§ Given passage

RegexFormat 8 - Unicode Special Edition
Major Version 8 Released 2-8-2017
Explore Unicode 9 with super controls.
This version is built with VS2015 and requires those MFC / CRT runtime libraries.
They are included in the setup as Merge Modules.
If you have problems with installation, download and install the distributable from Microsoft.
Alternatively, they are available from the distributable directory:
Available in 32 and 64 bit versions.
A zipped install of the latest version can be downloaded here:
RegexFormat 8 uses crypto services from CryptoAPI.dll. This is usually located in the
Windows\System32 directory. Please insure that it is installed.
Version History ( Latest build: 8.4 - 2 )
Version 8.4 – 2 1/11/2018 Added the current Regex engine type text to the Formatted Output tab label (MDI document),
which is currently selected in the flags pane.
When the engine format type changes, the engine type is included in the formatted tab label.
Also, when changed, an arrow indicator is set in the State button text as a reminder
that the regex source needs to be reformatted. The reminder arrow disappears upon
subsequent formatting. This extends the properties to a more easily visible location.
Version 8.4 – 0 12/1/2017 Release minor sub-version 8.4.
A Cumulative update ( which includes the previous regex engine modifications ),
new changes and some bug fixes.
- Within the Hex Reader dialog.
Replace “CRLF” metrics and highlighting to encompass all Unicode line breaks.
Modified “Whitespace” metrics and highlighting to encompass all Unicode whitespace.
- A Save All Modified menu item added in the “File” menu. Includes a Yes to all button within the dialog.

§ Problems and tasks
[1] According to the RegexFormat 8 notes, which development environment was this version built with?
[2] Using the RegexFormat 8 notes, explain why an arrow indicator is set in the State button text when the engine format type changes.
[3] Echo the part of the RegexFormat 8 notes that opens with the words "Also, when changed, an" and closes with "all Unicode whitespace.".

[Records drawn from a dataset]
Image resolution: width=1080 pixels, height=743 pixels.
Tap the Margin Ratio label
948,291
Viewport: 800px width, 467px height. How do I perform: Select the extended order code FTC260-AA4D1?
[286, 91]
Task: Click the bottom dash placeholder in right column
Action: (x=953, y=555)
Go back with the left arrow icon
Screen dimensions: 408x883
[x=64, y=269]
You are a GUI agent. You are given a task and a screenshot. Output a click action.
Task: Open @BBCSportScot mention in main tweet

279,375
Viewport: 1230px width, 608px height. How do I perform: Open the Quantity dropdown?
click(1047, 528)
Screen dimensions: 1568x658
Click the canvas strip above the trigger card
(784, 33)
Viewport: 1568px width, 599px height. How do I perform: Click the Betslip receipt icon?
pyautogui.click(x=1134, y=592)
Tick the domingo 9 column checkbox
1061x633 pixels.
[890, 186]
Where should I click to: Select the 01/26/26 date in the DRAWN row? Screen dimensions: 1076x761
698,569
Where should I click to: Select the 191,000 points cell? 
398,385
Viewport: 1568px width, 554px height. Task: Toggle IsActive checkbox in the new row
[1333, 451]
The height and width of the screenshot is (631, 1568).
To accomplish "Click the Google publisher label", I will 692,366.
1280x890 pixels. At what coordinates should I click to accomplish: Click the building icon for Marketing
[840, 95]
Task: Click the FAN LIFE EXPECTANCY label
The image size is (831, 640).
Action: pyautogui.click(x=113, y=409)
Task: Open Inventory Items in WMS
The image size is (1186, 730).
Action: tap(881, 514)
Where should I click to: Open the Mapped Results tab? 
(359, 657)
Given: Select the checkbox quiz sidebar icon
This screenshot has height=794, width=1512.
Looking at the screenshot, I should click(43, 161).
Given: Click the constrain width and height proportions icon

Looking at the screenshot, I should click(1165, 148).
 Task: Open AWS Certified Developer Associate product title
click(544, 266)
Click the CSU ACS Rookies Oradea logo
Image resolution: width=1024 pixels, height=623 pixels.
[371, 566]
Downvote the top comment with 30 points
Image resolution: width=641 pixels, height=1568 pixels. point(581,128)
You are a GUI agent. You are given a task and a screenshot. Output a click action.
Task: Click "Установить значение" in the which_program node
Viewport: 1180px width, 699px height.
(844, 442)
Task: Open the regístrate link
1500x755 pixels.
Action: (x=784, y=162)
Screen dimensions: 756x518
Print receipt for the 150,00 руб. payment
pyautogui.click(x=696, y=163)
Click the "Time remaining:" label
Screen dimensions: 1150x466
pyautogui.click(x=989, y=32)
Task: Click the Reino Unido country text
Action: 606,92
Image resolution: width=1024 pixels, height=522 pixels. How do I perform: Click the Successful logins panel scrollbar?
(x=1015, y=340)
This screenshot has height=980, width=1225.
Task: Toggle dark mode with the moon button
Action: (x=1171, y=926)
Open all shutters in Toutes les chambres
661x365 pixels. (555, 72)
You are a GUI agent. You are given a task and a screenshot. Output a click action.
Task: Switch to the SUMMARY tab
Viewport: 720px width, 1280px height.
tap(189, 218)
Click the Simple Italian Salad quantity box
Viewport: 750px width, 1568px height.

§ Solutions in order
[1] It was built with VS2015.

[2] The arrow serves as a reminder that the regex source needs to be reformatted after the engine format type has changed. It disappears on the next formatting.

[3]
Also, when changed, an arrow indicator is set in the State button text as a reminder
that the regex source needs to be reformatted. The reminder arrow disappears upon
subsequent formatting. This extends the properties to a more easily visible location.
Version 8.4 – 0 12/1/2017 Release minor sub-version 8.4.
A Cumulative update ( which includes the previous regex engine modifications ),
new changes and some bug fixes.
- Within the Hex Reader dialog.
Replace “CRLF” metrics and highlighting to encompass all Unicode line breaks.
Modified “Whitespace” metrics and highlighting to encompass all Unicode whitespace.